## [Exercise input]
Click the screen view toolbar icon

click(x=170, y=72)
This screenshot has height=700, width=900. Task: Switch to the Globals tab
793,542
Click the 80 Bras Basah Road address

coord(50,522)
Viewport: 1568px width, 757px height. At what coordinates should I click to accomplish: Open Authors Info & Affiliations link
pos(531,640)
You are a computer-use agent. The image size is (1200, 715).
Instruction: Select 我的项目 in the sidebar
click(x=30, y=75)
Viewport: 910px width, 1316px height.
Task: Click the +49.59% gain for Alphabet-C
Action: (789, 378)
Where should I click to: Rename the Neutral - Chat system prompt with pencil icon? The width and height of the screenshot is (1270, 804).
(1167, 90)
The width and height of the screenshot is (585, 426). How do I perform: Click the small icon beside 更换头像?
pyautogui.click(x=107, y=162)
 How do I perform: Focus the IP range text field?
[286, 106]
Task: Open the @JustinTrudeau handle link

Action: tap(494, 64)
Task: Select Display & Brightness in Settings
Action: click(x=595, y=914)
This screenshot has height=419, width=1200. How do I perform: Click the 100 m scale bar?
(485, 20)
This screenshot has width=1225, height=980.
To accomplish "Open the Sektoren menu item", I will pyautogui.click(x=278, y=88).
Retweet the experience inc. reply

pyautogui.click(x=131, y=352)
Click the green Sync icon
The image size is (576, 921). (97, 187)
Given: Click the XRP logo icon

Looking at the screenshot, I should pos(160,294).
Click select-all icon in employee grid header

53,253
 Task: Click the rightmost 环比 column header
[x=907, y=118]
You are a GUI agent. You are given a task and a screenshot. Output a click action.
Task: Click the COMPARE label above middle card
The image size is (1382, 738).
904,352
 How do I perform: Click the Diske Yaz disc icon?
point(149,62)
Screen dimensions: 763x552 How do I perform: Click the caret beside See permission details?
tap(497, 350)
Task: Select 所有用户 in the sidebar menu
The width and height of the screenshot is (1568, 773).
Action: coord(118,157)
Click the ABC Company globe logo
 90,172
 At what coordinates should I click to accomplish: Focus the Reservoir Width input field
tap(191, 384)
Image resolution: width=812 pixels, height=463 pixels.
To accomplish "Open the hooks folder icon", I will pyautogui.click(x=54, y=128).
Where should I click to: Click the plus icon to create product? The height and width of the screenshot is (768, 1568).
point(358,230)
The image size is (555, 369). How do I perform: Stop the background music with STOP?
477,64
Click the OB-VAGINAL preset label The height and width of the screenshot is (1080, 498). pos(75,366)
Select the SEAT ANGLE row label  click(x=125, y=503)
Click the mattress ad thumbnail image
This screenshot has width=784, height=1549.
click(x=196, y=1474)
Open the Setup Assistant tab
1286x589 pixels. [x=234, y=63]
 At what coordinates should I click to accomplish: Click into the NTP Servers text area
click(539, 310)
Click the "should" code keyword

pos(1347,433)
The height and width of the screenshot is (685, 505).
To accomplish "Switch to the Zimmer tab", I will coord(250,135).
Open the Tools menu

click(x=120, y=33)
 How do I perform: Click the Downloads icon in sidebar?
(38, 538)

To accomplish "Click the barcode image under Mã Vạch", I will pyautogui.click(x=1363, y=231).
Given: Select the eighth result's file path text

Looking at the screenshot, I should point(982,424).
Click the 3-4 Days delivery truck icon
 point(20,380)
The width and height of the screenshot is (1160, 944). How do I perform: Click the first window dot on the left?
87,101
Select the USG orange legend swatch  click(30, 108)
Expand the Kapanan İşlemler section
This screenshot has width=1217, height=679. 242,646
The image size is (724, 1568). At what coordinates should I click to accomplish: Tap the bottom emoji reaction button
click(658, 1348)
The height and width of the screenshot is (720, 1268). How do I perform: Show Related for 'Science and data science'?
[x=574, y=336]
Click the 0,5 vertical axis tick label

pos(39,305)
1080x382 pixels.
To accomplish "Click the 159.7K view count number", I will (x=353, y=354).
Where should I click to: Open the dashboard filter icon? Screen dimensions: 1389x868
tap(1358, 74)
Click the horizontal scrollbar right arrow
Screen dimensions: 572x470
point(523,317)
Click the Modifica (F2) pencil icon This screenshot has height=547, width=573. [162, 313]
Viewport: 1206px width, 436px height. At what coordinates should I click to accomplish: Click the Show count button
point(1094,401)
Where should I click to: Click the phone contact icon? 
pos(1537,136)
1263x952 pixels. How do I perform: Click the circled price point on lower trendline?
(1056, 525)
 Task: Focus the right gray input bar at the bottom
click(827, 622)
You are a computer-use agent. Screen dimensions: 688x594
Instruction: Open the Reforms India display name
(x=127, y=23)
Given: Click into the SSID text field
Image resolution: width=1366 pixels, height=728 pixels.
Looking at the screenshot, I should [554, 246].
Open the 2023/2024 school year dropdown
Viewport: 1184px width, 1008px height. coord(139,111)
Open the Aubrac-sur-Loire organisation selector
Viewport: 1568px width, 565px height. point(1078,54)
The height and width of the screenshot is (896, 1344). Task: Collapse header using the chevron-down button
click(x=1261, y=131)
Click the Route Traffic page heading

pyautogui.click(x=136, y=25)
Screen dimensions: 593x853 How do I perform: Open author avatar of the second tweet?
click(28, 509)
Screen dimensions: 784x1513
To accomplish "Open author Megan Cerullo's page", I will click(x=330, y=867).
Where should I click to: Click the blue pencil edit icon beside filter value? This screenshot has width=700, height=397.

## [Exercise brief]
For the word "agent", work out how many lines of the entries contain it, and state the number alone.

## [Expected output]
3